Há duas semanas, assessores republicanos da Comissão Econômica Mista do Congresso dos EUA lançaram um relatório – "Gaste Menos, Deva Menos, Faça a Economia Crescer" – no qual defendem que a redução de despesas estatais e de funcionários públicos num ambiente econômico profundamente deprimido irá, na verdade, criar empregos. Em parte, invoca-se a ajuda da "fada da confiança". O argumento principal, no entanto, é pura teoria de Mellon.

Eis a explicação sobre como demissões podem resultar em mais empregos: "Uma força de trabalho estatal mais enxuta aumenta a oferta de trabalhadores qualificados e escolarizados para a iniciativa privada, reduzindo assim os custos trabalhistas". Sem eufemismos, o que está escrito ali é que, ao aumentar o desemprego, particularmente entre "trabalhadores qualificados e escolarizados" – professores, basicamente –, os salários ficarão mais baixos, o que pode acelerar as contratações.

Aqui surge um problema lógico imediato. Os republicanos dizem que a destruição de empregos leva a salários menores, o que, por sua vez, conduz à criação de empregos. Mas será que essa criação de empregos não resultaria em aumentos salariais, o que, por sua vez, levaria à destruição de empregos, e que, por consequência... ? Eu preciso de uma aspirina. Além disso, como é que salários mais baixos promoveriam menores níveis de desemprego?

Há nessa história o seguinte oportunismo, que toma a parte pelo todo: já que os trabalhadores de uma empresa podem salvar seus empregos ao aceitar um corte salarial, seria possível reduzir o nível de desemprego por meio de um corte generalizado de rendimentos. Ocorre que, reduções salariais tornaram a General Motors mais competitiva frente a outras companhias cujos custos trabalhistas não foram alterados. Não há como comparar benefícios caso todos os salários sejam reduzidos ao mesmo tempo.

Na verdade, cortes salariais generalizados produziriam quase certamente uma diminuição, e não um aumento, nos níveis de emprego. Por quê? Porque a renda cairia, mas as dívidas permaneceriam. Dessa maneira, uma queda geral dos salários iria agravar os problemas de endividamento que, neste momento, são o principal obstáculo para a recuperação econômica. Em resumo, as ideias de Mellon são tão erradas hoje quanto há oito décadas.

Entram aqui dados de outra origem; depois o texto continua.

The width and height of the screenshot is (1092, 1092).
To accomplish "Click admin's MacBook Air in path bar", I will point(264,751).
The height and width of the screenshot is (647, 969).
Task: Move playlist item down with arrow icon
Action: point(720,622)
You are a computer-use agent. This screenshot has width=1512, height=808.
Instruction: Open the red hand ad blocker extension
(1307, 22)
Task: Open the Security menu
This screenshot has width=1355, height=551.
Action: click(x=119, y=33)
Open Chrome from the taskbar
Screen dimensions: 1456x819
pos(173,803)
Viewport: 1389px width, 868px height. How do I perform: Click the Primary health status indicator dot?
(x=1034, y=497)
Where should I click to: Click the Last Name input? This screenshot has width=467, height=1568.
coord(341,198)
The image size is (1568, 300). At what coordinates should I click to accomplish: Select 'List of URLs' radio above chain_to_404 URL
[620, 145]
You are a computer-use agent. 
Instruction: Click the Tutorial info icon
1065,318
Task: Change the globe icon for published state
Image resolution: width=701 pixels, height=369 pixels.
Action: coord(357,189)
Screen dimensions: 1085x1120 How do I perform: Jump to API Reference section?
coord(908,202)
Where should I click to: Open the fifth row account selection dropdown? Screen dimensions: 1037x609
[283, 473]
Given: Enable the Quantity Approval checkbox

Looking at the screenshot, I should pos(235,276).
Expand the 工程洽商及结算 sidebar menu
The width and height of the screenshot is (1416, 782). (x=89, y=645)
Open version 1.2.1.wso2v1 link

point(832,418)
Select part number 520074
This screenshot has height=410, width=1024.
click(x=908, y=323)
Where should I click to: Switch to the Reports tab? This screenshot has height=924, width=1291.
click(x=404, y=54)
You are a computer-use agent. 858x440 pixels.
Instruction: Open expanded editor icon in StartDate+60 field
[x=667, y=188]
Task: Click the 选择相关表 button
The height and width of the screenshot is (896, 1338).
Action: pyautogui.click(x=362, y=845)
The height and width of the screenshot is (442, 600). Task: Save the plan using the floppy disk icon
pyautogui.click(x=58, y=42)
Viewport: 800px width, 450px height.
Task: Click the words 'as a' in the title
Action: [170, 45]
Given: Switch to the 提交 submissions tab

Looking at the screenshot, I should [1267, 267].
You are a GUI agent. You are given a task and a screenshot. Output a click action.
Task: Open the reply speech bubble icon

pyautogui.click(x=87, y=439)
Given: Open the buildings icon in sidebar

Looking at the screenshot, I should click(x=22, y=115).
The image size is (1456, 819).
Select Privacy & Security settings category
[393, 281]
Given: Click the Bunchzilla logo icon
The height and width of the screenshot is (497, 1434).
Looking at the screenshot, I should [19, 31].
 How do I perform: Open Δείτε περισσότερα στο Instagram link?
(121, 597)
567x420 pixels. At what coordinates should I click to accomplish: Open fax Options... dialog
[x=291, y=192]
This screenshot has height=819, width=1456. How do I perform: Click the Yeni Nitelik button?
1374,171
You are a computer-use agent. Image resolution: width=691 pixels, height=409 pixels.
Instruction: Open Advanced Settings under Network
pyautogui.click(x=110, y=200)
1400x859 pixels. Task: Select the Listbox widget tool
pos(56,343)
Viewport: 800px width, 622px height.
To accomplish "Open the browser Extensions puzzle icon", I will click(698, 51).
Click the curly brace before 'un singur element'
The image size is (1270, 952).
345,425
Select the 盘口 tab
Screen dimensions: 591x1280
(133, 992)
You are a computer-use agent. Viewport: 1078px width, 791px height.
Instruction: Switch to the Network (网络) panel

Mas o liquidacionismo não é o único argumento utilizado no relatório do Partido Republicano para fazer crer que a redução do emprego na verdade gera oportunidades de trabalho. O documento também invoca a "fada da confiança" – ou seja, sugere que o corte de despesas públicas irá estimular investimentos privados ao aumentar os índices de confiança de consumidores e empresários, fenômeno que conduziria à expansão da economia. "Sugere" talvez não seja o verbo adequado, uma vez que "insinuar" descreve com mais precisão a forma como esse argumento é vendido.

Algo engraçado ocorreu recentemente na doutrina da "austeridade expansionista", a ideia de que cortar gastos, mesmo numa crise, leva a um crescimento econômico mais rápido. Um ano atrás, conservadores alardeavam alegremente estatísticas que supostamente mostravam diversos exemplos bem-sucedidos de austeridade expansionista. Desde então, esses estudos foram mais ou menos desacreditados por pesquisadores criteriosos, e em especial pelo Fundo Monetário In­­ternacional.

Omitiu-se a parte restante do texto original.